◆ What is expected ◆
Some lines hold the string "button". Copy all of them from the material that follows.

◆ Extracted data ◆
>>>

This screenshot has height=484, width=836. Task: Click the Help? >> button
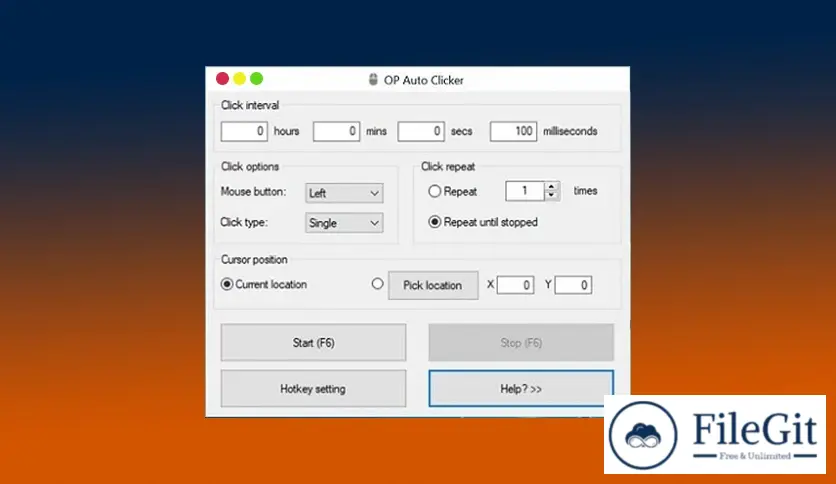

<<<
>>>

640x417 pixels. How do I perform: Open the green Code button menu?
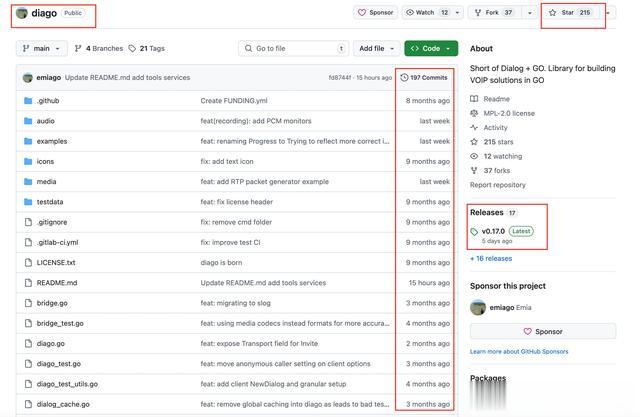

<<<
>>>

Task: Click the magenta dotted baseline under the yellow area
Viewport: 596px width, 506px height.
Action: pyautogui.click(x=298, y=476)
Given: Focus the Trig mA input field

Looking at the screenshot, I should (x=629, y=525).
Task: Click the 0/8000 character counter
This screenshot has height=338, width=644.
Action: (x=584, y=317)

<<<

◆ Result of the task ◆
This screenshot has height=484, width=836. Task: Click the Help? >> button
640x417 pixels. How do I perform: Open the green Code button menu?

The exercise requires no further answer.